At present, Section III of the CMA contains the detailed rules for the acquisition
of participation in public companies limited by shares. The main rule is that
the threshold for the mandatory public purchase offer is 33%. However, if none
of the shareholders have more than 10% of the voting rights in a public company
limited by shares – either directly or indirectly –, the purchase offer must be
made in the case of the acquisition of a participation in excess of 25%. The purchase
offer must be made for all the voting shares of the company limited by shares
and for all shareholders with voting rights.
The basis of the new regulation is that voting rights can be acquired in ways
other than the acquisition of shares, e.g. through agreements or the harmonised
behaviour of independent persons. For this reason, while the Act on Securities
used the terminology of “acquisition of companies limited by shares”, the CMA
introduced the definition of the “acquisition of participation” into the regulation.

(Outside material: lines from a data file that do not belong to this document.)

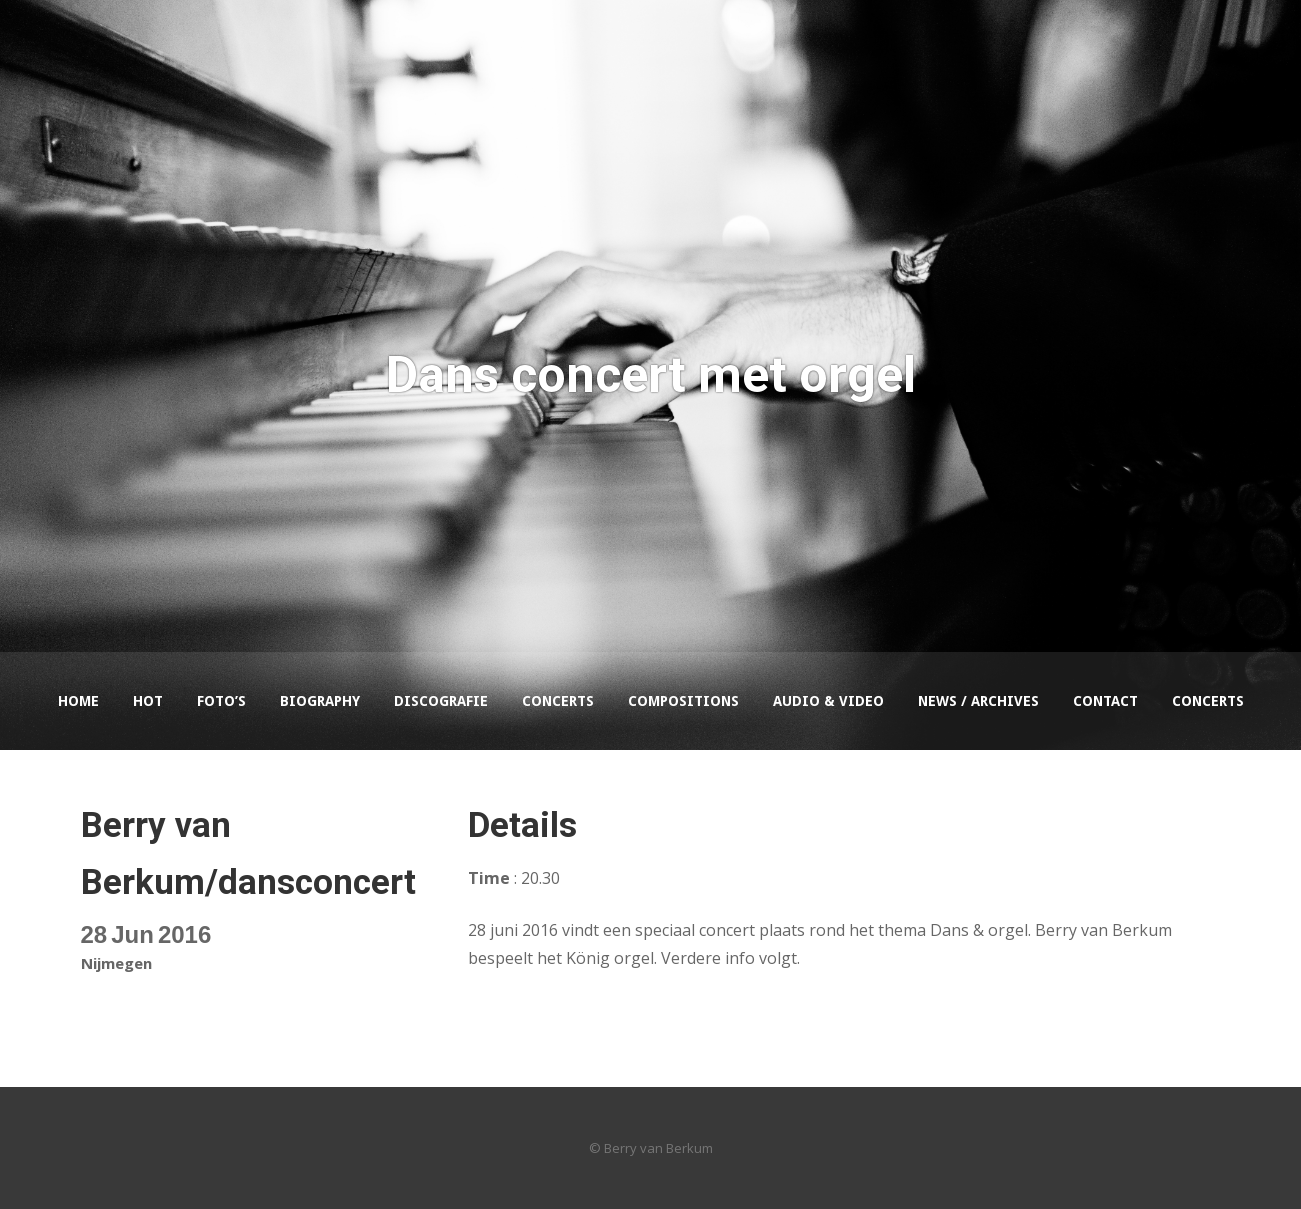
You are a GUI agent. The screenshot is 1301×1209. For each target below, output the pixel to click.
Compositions (683, 701)
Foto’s (221, 701)
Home (78, 701)
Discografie (441, 701)
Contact (1105, 701)
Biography (320, 701)
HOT (148, 701)
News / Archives (978, 701)
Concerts (558, 701)
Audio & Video (828, 701)
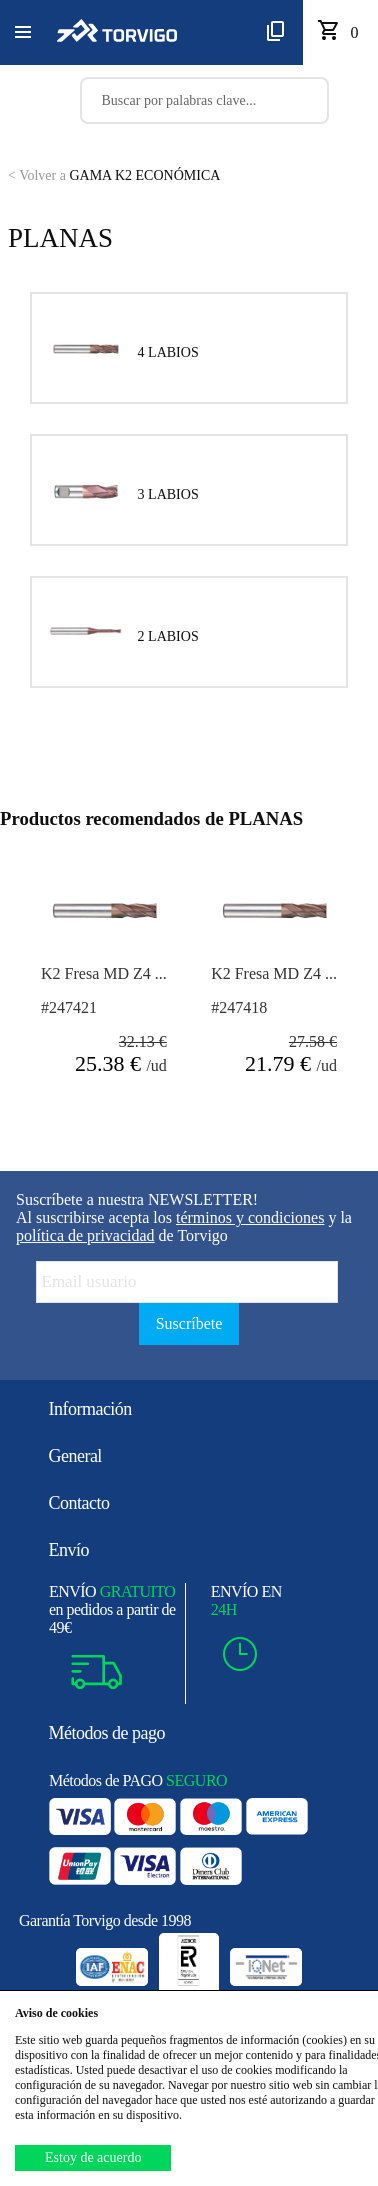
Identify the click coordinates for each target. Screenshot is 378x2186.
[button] (23, 33)
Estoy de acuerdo (93, 2157)
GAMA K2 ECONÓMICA (114, 175)
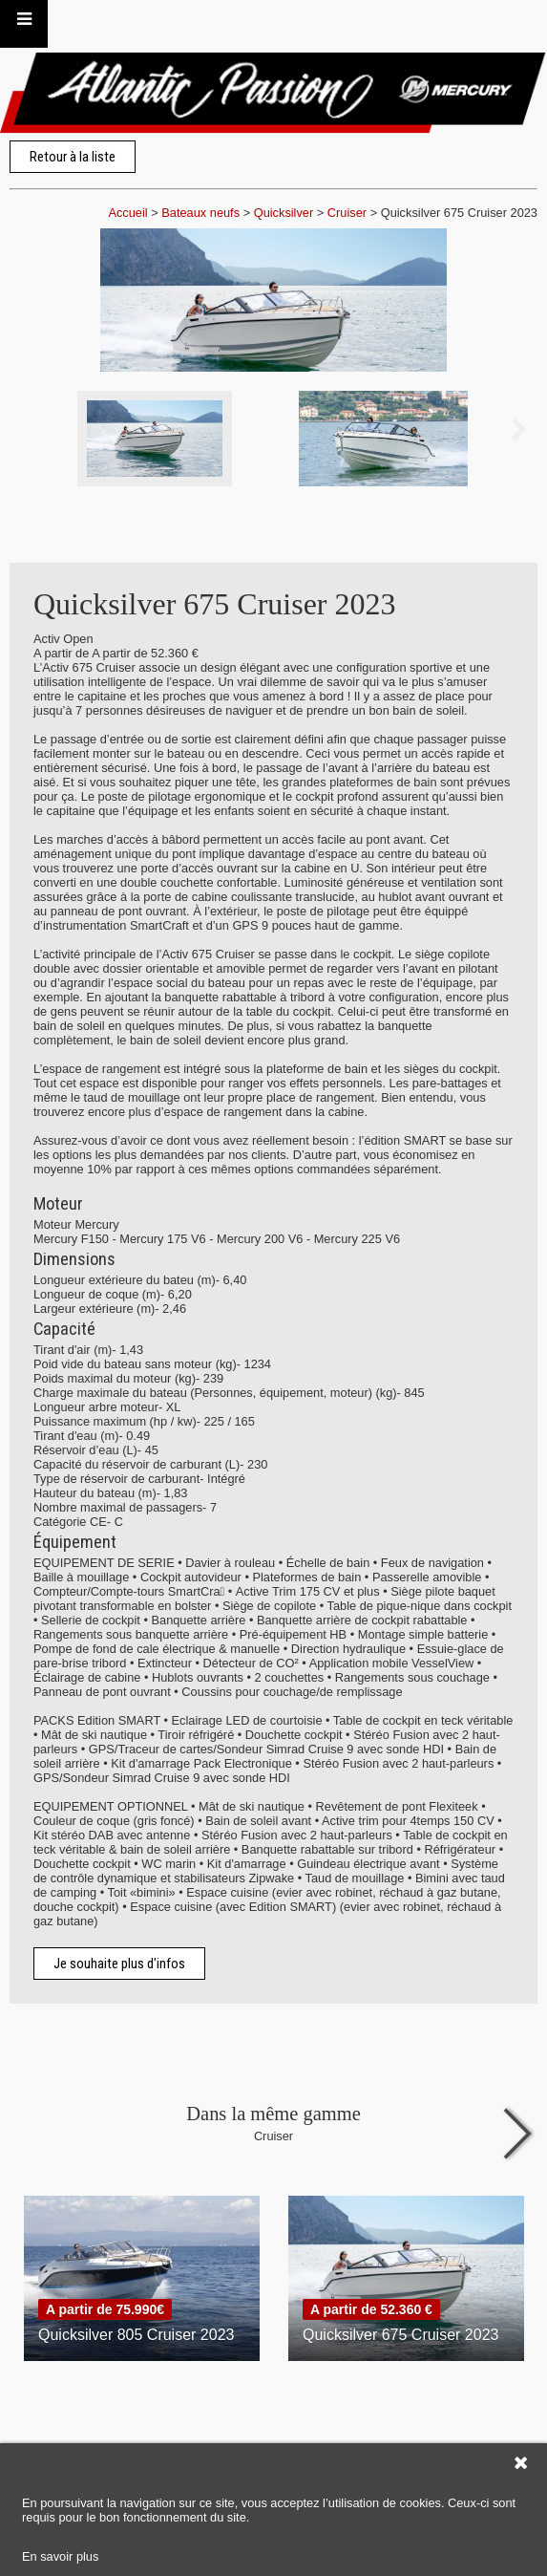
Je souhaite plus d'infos (119, 1963)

The shareholder will have a reporting obligation in the case of acquiring participation
in excess of 5%, and subsequently, the shareholder shall report the increase of
participation in the case of the acquisition of each additional 5% (e.g. 5%, 10%,
15%, 20%) up to a participation of 50%. Subsequently, only exceeding the 75% and
90% thresholds should be reported. In the same way, the shareholder shall report
the decrease in participation per each 5%.
Any shareholder breaching the legal regulations for acquisitions cannot exercise
any membership rights over the company limited by shares until the disposal of
any shares acquired by evading the rules for the acquisition of participation,
and, in addition, the Supervisory Authority may impose a high penalty.